Ali contestó al primer timbre.

– Myron.

– Eh, espero no haberte despertado.

– Ha venido la policía.

Su voz no era cálida.

– ¿Cuándo?

– Hace unas horas. Querían hablar con Erin. Sobre una promesa que las chicas te hicieron en el sótano.

Myron cerró los ojos.

– Maldita sea. No quería involucrarla en esto.

– Por cierto, confirmó tu versión.

– Lo siento.

– He llamado a Claire. Me ha contado lo de Aimee. Pero no lo entiendo. ¿Por qué les hiciste prometer algo así a las chicas?

– ¿Que me llamaran?

– Sí.

– Las oí hablar de que habían ido en coche con un chico borracho. No quería que volvieran a hacerlo.

– Pero ¿por qué tú?

Él abrió la boca, pero no le salió nada.

– Quiero decir que conociste a Erin ese día. Fue la primera vez que hablaste con ella.

– No fue planeado, Ali.

Hubo un silencio. A Myron no le gustó.

– ¿Estamos bien? -preguntó.

– Necesito un poco de tiempo después de esto -dijo ella.

Myron sintió un vuelco en el estómago.

– Myron.

– Bueno -dijo él, arrastrando la palabra-, supongo que no hay otra oportunidad para la siesta.

– No es momento para bromas.

– Lo sé.

– Aimee ha desaparecido. La policía ha venido y ha interrogado a mi hija. Para ti puede que sea rutinario, pero no es mi caso. No te echo la culpa, pero.

– ¿Pero?

– Es que… necesito tiempo.

– Necesito tiempo -repitió Myron-. Eso suena muy parecido a lo de «necesito espacio».
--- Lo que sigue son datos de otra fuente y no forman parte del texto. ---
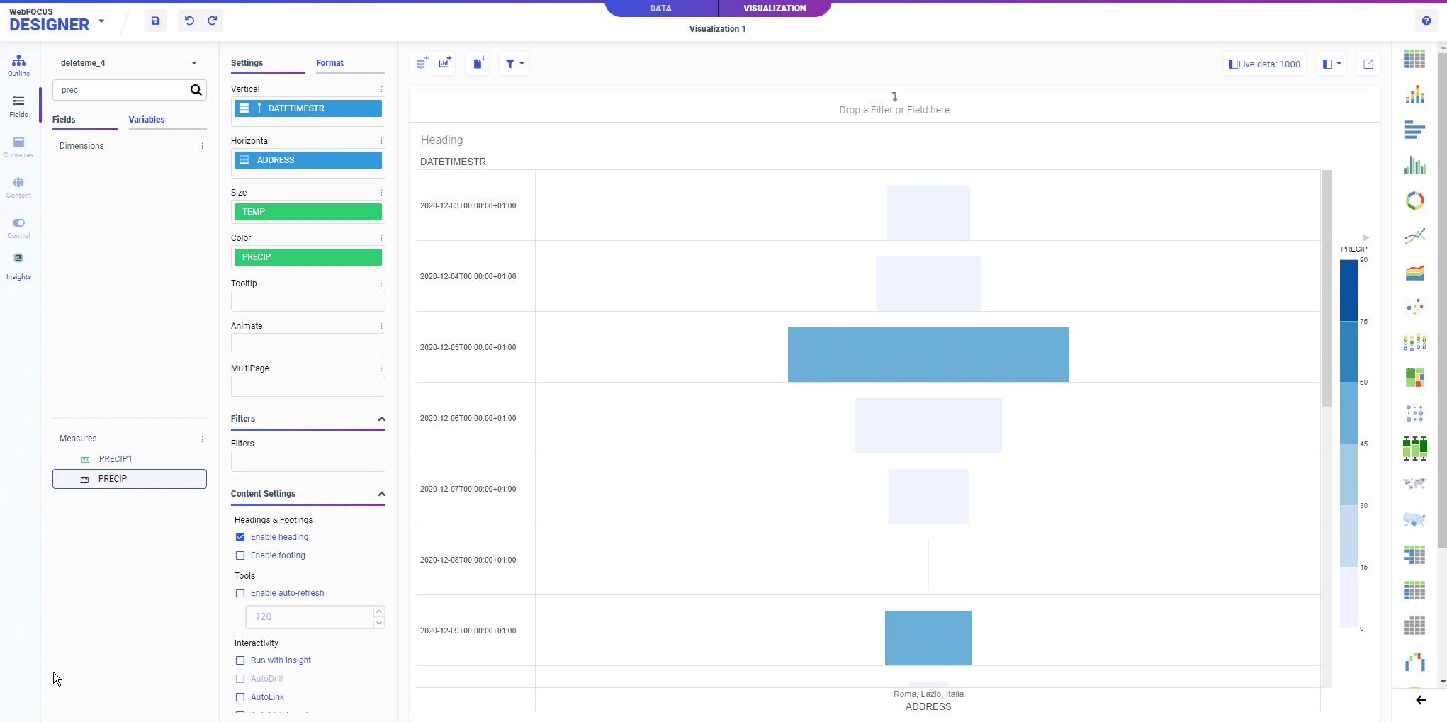Collapse the Content Settings section
The height and width of the screenshot is (722, 1447).
point(382,495)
– Ya estás bromeando otra vez.

– No, Ali, no.

25

Había una razón por la que Aimee Biel había querido que la dejara en aquel callejón.
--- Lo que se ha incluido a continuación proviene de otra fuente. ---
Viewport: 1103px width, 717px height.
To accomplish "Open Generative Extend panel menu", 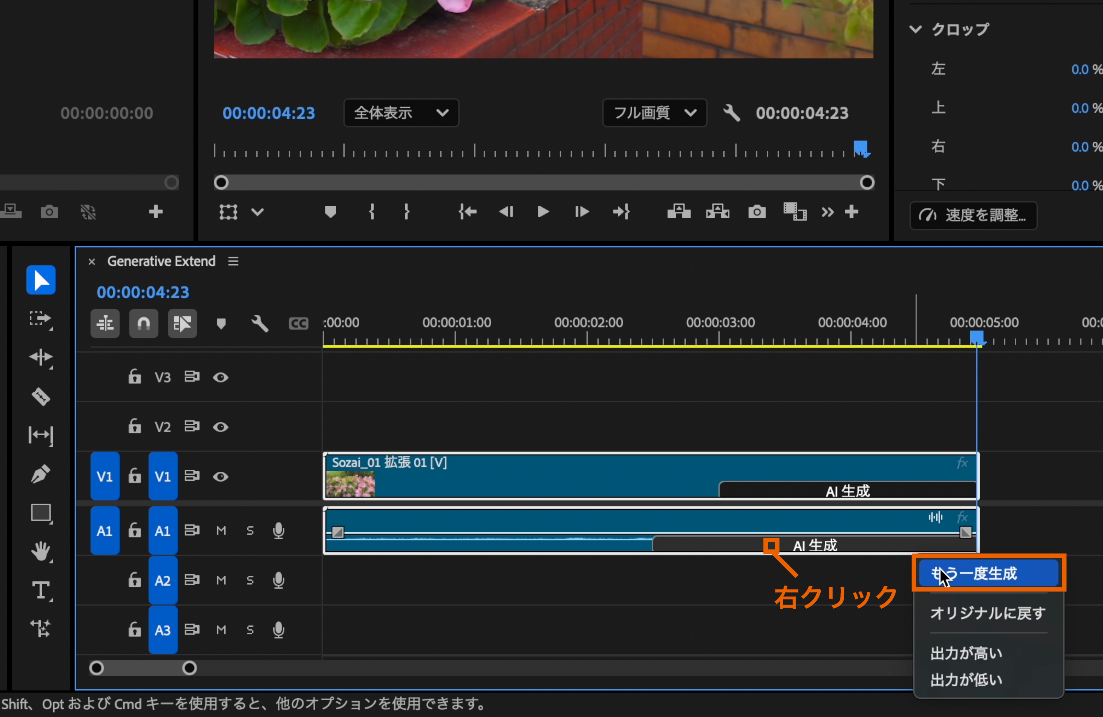I will click(x=233, y=261).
Myron se duchó y se puso unos pantalones de chándal. Los otros estaban llenos de sangre. La suya. Se acordó de una frase de Seinfeld sobre los anuncios de detergente que dicen que sacan las manchas de sangre, y que, si tienes manchas de sangre en la ropa, la colada no es tu principal preocupación.

La casa estaba en silencio, exceptuando los ruidos habituales. Cuando era pequeño y estaba solo por las noches, los ruidos le daban miedo. Ahora le acompañaban, ni le apaciguaban ni le alarmaban. Podía oír un ligero eco mientras cruzaba el suelo de la cocina. El eco sólo se producía cuando estaba solo. Pensó en eso. Pensó en lo que había dicho Claire, que traía violencia y destrucción, en por qué no se había casado.

Se sentó solo a la mesa de la cocina de su casa vacía. No era la vida que había planeado.

«El hombre planea y Dios dispone.»

Meneó la cabeza. Cuánta razón.

Ya basta de compasión, pensó Myron. Lo de «planear» le devolvió a la realidad. A saber: ¿qué planeaba Aimee Biel?

Había una razón para que hubiera elegido aquel cajero. Y había una razón para que hubiera elegido aquel callejón sin salida.